Updated Jan 30, 2024 ·

Securing the Infrastructure

TCP/IP’s vulnerabilities are numerous. Improperly implemented TCP/IP stacks in various operating systems are vulnerable to various attacks:

  • DoS/DDoS attacks
  • fragment attacks
  • oversized packet attacks
  • spoofing attacks
  • man-in-the-middle attacks

TCP/IP (as well as most protocols) is also subject to passive attacks via monitoring or sniffing.

Network monitoring, or sniffing, is the act of monitoring traffic patterns to obtain information about a network.

Physical vs Logical Separation

  • Physical Separation (Air-gapping)

    • Physically isolates critical components.
    • Prevents unauthorized access.
    • Common in high-security environments.

  • Logical Separation

    • Uses virtualization or segmentation techniques.
    • Separates network traffic or user groups.
    • Implemented with VLANs, VPNs, or SDN.

Network Segmentation

Network segmentation separates a network into smaller zones to improve security and performance.

  • Controls traffic among networked devices.
  • Limits the spread of malware or attacks within the network.
  • Helps enforce access policies and protect sensitive resources.

Demilitarized Zone

A Demilitarized Zone (DMZ) is an isolated network area for outside visitors.

  • Also called "screened subnets"
  • Hosts public servers like web, email, and file servers
  • Provides a buffer zone between the internal network and the internet

For more information, please see Firewalls.

Virtual Local Network

VLANs are created by switches to logically segments a network without altering physical topology.

For more information, please see VLANs

Microsegmentation

Microsegmentation focuses on protecting traffic within a data center and to/from the internet.

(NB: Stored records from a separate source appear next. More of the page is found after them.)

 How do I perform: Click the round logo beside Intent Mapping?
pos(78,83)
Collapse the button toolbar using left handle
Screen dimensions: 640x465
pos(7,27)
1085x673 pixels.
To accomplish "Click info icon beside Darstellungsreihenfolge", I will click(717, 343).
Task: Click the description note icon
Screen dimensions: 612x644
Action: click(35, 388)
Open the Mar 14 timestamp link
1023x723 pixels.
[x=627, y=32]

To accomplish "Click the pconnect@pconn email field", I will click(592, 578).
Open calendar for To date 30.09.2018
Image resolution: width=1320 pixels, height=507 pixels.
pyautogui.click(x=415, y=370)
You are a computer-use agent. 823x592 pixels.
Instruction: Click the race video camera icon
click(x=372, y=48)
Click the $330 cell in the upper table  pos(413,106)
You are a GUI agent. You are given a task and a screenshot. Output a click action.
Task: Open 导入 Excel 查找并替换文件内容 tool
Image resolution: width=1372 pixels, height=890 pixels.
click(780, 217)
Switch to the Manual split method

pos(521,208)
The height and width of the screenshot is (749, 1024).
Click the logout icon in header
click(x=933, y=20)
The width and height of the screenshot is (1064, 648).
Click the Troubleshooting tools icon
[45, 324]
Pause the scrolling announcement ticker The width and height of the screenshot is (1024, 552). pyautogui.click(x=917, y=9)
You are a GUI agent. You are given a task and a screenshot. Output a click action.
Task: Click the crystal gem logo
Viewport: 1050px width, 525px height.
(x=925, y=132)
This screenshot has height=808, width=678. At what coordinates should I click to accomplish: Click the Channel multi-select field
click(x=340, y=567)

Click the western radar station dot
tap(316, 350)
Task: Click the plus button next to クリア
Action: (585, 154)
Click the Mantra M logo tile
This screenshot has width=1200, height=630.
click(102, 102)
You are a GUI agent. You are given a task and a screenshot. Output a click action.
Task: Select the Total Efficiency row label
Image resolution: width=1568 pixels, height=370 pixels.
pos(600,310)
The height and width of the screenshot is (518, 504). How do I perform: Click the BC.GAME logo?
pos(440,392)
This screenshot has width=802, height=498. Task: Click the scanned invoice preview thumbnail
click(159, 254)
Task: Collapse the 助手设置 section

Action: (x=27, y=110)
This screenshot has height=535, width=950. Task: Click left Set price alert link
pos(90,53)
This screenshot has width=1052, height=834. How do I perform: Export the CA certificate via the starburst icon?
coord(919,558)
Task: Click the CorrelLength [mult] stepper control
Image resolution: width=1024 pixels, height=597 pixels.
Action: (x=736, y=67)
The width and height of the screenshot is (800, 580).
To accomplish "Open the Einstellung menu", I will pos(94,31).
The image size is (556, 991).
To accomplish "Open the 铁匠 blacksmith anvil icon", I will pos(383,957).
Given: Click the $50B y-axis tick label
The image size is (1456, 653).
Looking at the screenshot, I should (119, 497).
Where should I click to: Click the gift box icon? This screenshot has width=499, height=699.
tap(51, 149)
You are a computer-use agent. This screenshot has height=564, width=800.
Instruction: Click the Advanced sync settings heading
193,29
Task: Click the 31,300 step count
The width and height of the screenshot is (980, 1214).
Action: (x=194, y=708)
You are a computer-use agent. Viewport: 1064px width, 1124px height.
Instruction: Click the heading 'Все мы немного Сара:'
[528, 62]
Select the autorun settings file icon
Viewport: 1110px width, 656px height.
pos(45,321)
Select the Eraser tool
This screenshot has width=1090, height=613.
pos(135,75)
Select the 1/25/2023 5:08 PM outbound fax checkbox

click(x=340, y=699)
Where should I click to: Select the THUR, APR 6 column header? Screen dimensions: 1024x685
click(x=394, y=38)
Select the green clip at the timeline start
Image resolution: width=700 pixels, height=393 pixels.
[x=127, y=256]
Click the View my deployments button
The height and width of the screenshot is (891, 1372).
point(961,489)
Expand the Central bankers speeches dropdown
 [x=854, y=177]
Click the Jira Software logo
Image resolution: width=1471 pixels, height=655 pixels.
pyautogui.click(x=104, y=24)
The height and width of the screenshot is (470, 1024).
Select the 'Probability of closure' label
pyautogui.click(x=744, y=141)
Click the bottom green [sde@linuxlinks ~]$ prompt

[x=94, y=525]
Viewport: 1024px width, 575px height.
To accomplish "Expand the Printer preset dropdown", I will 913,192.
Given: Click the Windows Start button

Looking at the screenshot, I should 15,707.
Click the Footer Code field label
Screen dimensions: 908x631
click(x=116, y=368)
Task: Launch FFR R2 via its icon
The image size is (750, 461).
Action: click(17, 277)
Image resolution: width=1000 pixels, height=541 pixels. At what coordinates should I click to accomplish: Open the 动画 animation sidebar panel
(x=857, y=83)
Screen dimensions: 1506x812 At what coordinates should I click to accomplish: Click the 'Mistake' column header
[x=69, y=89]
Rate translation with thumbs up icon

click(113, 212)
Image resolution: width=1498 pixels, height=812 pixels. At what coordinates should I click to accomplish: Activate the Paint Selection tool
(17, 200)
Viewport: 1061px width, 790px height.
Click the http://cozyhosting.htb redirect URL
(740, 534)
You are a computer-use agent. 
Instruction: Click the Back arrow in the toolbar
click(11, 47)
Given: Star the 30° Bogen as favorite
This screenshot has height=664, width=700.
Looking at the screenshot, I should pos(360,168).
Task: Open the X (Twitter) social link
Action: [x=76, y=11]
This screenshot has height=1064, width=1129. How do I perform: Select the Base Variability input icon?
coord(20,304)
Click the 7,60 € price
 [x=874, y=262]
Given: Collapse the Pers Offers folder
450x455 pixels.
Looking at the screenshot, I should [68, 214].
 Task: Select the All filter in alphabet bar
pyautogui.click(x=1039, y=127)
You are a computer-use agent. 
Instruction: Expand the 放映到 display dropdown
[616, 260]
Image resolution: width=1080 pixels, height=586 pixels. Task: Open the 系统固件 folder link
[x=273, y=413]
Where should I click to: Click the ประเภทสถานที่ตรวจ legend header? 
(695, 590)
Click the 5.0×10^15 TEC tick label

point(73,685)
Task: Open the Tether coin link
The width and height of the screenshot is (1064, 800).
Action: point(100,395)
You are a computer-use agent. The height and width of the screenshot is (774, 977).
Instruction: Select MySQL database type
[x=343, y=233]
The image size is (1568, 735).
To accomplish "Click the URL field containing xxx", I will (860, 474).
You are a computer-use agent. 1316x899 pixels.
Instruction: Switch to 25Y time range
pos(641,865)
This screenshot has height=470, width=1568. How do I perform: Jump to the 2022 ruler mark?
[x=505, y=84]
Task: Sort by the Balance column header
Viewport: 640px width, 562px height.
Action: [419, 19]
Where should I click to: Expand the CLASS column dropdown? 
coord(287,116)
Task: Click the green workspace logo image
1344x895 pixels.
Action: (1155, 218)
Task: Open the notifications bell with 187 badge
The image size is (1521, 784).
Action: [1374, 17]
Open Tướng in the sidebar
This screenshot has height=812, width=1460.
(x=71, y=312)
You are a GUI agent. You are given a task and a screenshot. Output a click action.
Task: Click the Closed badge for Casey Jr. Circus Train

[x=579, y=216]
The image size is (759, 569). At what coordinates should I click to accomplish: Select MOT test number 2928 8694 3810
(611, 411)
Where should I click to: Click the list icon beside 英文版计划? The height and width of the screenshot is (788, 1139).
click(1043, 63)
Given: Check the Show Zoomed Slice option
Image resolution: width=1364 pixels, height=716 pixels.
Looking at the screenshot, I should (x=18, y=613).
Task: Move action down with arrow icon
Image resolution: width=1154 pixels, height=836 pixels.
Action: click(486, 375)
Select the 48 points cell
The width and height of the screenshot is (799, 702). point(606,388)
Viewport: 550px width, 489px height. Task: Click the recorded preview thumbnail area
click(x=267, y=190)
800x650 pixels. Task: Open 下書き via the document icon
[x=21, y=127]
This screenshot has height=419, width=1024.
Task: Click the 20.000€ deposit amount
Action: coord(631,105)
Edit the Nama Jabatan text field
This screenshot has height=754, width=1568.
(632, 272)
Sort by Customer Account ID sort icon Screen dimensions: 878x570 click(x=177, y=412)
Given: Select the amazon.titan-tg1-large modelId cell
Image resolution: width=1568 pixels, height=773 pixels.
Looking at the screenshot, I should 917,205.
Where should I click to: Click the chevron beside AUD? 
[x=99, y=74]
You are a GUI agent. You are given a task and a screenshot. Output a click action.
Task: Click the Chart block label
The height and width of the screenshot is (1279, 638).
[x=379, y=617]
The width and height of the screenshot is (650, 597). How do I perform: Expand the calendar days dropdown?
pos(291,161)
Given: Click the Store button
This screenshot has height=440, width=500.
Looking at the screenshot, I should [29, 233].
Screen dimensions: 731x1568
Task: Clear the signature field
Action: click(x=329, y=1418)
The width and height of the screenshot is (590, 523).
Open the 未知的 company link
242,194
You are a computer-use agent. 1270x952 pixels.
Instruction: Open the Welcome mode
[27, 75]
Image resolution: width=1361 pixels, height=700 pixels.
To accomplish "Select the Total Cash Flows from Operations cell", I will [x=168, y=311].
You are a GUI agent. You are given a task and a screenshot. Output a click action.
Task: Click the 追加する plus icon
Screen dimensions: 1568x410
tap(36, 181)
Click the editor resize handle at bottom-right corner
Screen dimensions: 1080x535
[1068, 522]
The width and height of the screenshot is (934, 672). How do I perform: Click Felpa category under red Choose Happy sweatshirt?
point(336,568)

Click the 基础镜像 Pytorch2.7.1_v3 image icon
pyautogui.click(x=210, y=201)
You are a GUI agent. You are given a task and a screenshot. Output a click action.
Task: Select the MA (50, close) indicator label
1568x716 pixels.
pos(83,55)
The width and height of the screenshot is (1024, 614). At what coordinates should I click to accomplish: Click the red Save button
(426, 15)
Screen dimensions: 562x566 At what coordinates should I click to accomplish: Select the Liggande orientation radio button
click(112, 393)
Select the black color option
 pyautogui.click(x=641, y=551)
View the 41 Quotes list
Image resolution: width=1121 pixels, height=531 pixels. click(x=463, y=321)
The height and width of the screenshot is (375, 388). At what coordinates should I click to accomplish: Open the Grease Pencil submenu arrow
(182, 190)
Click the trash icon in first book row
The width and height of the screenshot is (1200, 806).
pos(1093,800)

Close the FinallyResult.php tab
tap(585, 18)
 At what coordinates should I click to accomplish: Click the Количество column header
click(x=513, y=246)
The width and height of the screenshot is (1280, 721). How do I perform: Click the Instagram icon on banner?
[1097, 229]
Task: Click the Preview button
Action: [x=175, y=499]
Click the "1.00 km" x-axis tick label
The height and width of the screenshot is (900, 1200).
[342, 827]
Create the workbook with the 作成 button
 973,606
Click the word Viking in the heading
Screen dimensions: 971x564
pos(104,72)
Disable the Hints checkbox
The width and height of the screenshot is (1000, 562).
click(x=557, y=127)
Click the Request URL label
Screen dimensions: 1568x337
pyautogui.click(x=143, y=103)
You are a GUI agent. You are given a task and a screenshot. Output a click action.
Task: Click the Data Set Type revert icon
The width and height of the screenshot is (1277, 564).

  • Protects internal traffic from advanced attacks.
  • Moves focus from just network infrastructure to individual workloads.
  • Improves efficiency and security for data center services.
  • Helps detect and block persistent threats.

It is also used to isolate individual assets, such as data servers, in their own protected network environment. This ensures that even if one part of the network is compromised, isolated assets remain protected, limiting the spread of attacks.

Network Access Control (NAC)

Network Access Control scans devices for their security status before granting network access.

  • Identifies connections, isolates noncompliant devices, and supports incident response.
  • Limits endpoint access to the network and provides network visibility.
  • Ensures compliance with policies before allowing devices to join the network.

NAC uses 802.1x authentication to perform access control tasks and it uses different components.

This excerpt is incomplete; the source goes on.